Esta mesma estratégia de implantar uma verdade ungida de especialistas de pensamento “crítico e autônomo”, apareceu ontem no programa de maior audiência do domingo a noite: o Jantástico. Uma técnica para implantar mentiras com roupagem científica, e que tem funcionado para influenciar as grandes massas. Neste caso o alvo foi os fitoterápicos que na visão deles devem ser banidos da terra, até a grande indústria farmacêutica patentear um princípio ativo e colocá-lo numa capsula para consumo. Sobrou até para o mel, uma alimento com alto valor nutricional e comprovadamente ação complementar no combate aos sintomas da gripe.
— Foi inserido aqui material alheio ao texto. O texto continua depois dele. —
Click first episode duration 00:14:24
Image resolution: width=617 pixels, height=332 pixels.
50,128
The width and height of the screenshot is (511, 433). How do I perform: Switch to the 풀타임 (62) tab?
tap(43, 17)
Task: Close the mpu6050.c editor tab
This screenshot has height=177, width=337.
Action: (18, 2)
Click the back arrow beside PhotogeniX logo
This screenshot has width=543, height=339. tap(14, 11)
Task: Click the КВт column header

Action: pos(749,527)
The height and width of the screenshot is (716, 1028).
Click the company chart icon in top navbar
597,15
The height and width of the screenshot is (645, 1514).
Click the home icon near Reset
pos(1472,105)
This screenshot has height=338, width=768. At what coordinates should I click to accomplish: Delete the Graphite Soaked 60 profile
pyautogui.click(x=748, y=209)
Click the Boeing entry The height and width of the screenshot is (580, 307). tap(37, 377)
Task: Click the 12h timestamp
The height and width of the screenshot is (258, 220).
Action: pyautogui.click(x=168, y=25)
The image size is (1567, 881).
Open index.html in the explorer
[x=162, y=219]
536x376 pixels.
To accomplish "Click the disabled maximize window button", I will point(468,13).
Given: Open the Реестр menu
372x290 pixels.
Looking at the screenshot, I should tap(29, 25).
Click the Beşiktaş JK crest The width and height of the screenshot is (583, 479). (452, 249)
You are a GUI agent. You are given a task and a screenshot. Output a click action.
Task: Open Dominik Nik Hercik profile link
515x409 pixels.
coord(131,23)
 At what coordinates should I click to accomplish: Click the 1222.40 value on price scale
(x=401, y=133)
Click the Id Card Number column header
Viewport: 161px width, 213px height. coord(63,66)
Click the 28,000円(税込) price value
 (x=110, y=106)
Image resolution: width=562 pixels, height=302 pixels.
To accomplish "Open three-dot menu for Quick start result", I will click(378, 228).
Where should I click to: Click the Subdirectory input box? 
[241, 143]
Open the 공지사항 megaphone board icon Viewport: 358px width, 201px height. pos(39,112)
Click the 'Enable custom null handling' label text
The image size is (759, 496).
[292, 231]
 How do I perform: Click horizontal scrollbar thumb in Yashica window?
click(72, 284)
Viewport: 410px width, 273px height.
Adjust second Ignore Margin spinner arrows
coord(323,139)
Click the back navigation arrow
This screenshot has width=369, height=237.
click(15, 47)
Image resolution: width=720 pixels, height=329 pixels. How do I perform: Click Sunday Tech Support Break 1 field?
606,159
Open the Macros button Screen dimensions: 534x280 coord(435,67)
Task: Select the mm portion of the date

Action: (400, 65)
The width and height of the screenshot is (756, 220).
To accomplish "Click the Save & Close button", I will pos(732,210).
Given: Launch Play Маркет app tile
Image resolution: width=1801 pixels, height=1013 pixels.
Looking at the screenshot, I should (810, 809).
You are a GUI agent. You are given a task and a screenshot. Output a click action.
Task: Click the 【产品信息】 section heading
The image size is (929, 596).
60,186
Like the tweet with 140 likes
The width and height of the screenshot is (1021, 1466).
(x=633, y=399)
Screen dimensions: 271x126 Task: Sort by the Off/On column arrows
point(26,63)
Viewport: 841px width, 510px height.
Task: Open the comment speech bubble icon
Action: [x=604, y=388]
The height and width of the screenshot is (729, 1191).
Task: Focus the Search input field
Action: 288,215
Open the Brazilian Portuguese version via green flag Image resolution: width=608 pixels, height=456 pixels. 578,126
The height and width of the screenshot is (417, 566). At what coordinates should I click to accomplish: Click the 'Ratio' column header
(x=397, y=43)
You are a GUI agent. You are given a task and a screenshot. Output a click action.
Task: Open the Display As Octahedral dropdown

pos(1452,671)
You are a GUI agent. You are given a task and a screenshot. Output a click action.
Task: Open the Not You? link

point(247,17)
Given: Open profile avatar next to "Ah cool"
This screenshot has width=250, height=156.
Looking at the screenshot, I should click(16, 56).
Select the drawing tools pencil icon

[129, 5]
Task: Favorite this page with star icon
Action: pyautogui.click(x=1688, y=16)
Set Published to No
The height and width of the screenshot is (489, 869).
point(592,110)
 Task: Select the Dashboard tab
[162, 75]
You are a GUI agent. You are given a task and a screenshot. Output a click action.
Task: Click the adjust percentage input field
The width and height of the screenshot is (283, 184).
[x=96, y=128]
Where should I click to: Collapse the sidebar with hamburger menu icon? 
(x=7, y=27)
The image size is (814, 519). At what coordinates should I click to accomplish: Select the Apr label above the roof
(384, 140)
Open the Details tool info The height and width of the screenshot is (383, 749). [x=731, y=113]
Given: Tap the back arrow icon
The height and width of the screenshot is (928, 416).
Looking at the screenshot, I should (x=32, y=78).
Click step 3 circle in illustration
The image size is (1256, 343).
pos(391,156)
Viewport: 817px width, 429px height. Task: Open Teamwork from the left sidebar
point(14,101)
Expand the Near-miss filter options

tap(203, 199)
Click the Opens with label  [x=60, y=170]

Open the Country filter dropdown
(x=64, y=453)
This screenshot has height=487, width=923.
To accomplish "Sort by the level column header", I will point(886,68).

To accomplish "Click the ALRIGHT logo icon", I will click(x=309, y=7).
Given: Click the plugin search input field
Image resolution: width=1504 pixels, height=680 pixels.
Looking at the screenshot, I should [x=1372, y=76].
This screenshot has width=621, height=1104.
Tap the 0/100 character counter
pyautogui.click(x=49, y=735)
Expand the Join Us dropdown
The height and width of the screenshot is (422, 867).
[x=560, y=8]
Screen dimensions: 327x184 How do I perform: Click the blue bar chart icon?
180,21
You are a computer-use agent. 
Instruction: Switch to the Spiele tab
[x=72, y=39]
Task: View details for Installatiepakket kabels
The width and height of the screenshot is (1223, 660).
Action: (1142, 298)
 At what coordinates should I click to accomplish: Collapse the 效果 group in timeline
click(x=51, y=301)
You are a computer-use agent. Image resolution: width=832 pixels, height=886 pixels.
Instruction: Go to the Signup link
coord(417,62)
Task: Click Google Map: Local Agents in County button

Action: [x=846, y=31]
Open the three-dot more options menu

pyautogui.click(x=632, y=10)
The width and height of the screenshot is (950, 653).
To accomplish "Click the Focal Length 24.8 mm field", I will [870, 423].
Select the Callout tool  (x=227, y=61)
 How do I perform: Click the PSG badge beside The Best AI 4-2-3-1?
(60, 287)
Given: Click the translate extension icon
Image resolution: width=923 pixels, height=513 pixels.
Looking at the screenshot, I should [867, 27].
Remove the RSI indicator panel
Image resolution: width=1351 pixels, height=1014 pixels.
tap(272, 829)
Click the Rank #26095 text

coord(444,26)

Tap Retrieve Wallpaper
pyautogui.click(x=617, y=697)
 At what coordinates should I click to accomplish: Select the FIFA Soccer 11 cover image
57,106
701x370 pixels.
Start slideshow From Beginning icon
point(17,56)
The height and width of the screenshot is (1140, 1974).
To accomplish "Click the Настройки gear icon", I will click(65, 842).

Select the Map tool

A Dilma poderia sugerir a emissora, ou distribuir melhor as verbas para que outras emissoras comprometidas com o contraditório e a verdade, que fizesse um programa jornalístico de duas horas em horário nobre sobre o trabalho com fitoterápicos que a Pastoral da Saúde promove hoje em todo o país, onde dissemina a utilização pelo SUS de 11 fitoterápicos autorizados para o uso pelo Ministério da Saúde! Isso sim é liberdade de expressão.
Em economia, mesmo a esquerda ganhando as eleições de 2002, e apesar da retórica oficial contrária, infelizmente ainda rezamos a cartilha do Sr. Rogoff!